This drug should not be used during pregnancy unless the benefit outweighs the risk to the fetus.

US FDA pregnancy category: Not assigned.

Risk Summary: Available data of topical tretinoin in pregnant women have not established a drug-associated risk of major birth defects, miscarriage, or adverse maternal or fetal outcomes. Studies with topical benzoyl peroxide have not demonstrated systemic absorption, and maternal use is not expected to result in fetal exposure to benzoyl peroxide.

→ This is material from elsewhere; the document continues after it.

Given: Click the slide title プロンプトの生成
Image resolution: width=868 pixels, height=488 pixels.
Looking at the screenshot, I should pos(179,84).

Oral tretinoin has been shown to be fetotoxic in rats when administered at a dose of 2.5 mg/kg/day. Topical tretinoin has been shown to be fetotoxic in rabbits when administered at a dose of 0.5 mg/kg/day. Published data f on the use of topical tretinoin products during pregnancy have not identified an association with topical tretinoin and major birth defects or miscarriage. There are no controlled data in human pregnancy.

US FDA pregnancy category Not Assigned: The US FDA has amended the pregnancy labeling rule for prescription drug products to require labeling that includes a summary of risk, a discussion of the data supporting that summary, and relevant information to help health care providers make prescribing decisions and counsel women about the use of drugs during pregnancy. Pregnancy categories A, B, C, D and X are being phased out.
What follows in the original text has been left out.